O Governo da RAEM criou uma enorme quantidade de corpos consultivos. Se estes orgãos conseguirem maximizar as suas funções, será sem dúvida benéfico para a actual administração. No entanto, a recente revisão da Lei do Trânsito Rodoviário e a construção do crematório Sa Kong, na Taipa, foram muito criticadas pela opinião pública. Para além de estar mal preparado para organizar uma consulta pública, o Governo da RAEM não reuniu um número suficiente de pareceres junto das autoridades competentes nestas matérias.
A situação actual pode descrever-se desta maneira: o Governo da RAEM vela pelos interesses dos “patriotas muito devotados a Macau”. Mas, mal surge um problema, as alianças formam-se em torno dos interesses individuais. As políticas governamentais têm sido repetidamente canceladas ou “postas na prateleira”, provocando um decréscimo da credibilidade do executivo. Se não houver representação dos diversos sectores sociais nos futuros órgãos municipais de Macau, é expectável que entraves semelhantes surjam durante o seu processso de implementação.
Depois de 20 anos volvidos sobre o regresso de Macau à soberania chinesa, tanto o território como a China passaram por processos de mudança, sendo certo que a China continental sofreu as maiores alterações.
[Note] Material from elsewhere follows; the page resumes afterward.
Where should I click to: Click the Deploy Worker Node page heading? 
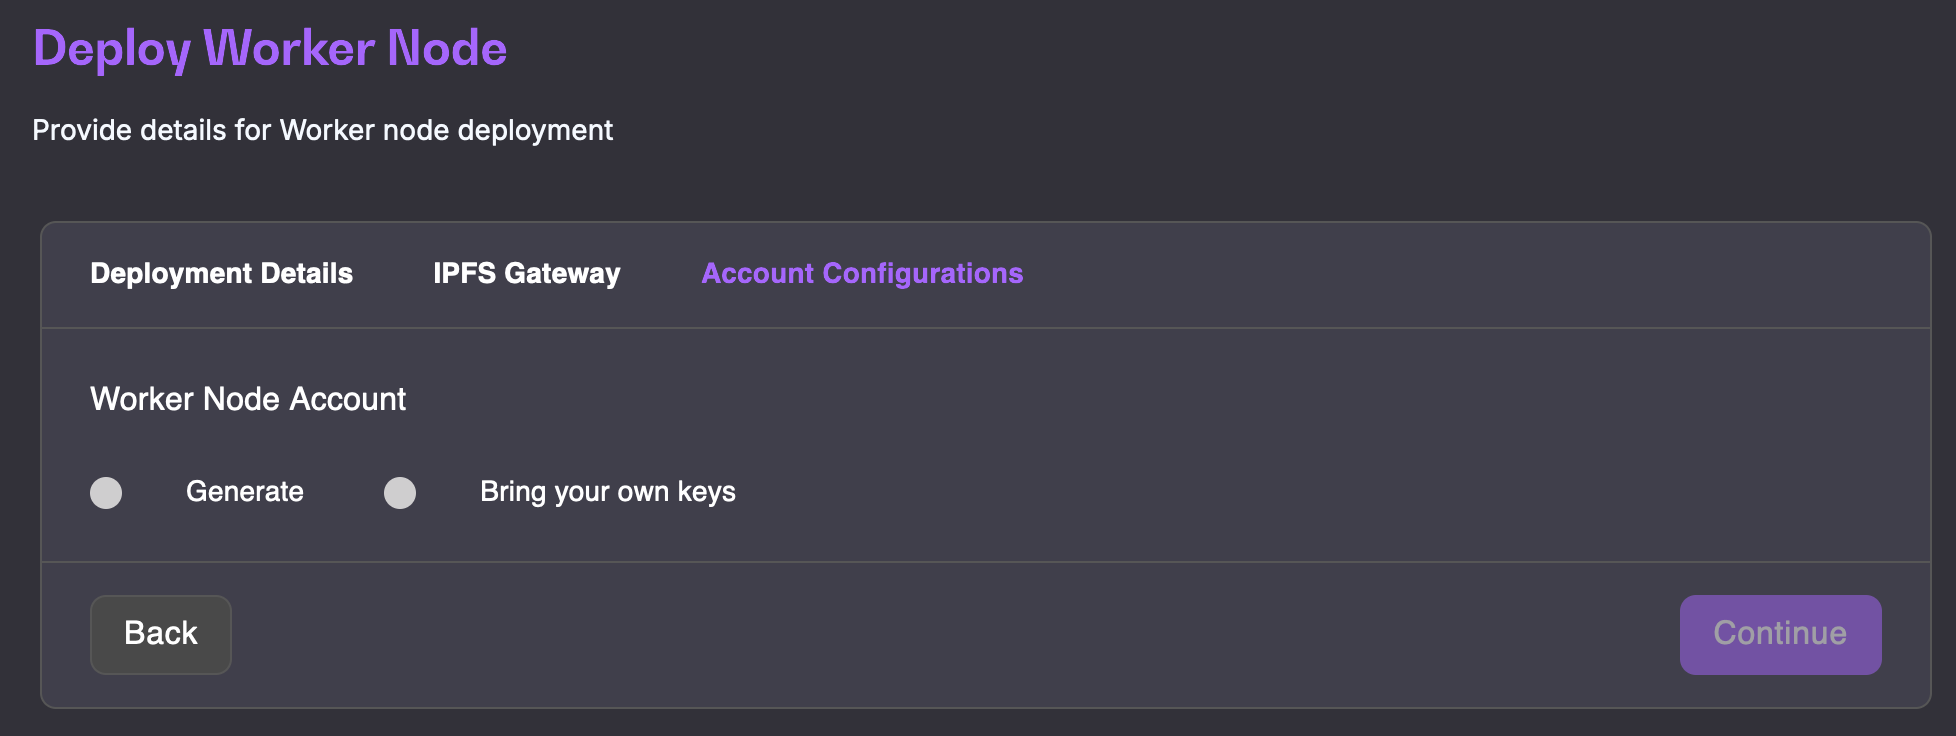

Na situação actual, sobretudo quando o Executivo da RAEM vai ser substituido dentro de 16 meses, a única forma de manter o “equilíbrio social” é assegurar a participação de todos os sectores da sociedade.
Desde a eleição da Assembleia Legislativa, em 2017, que Macau não tem tido um momento de paz devido aos vários problemas que se têm sucedido. Parece ter chegado a hora de parar com as divergências e de repensar a forma de reunir esforços em prol do bem comum. O desenvolvimento da nossa sociedade depende da participação de todos os cidadãos sob a liderança do Governo da RAEM. Os direitos e deveres de cada pessoa e de cada organização devem ser equilibrados de forma a podermos ter “opinião pública” e “democracia” em vez de nos ficarmos pelo “populismo” e pelos “votos.”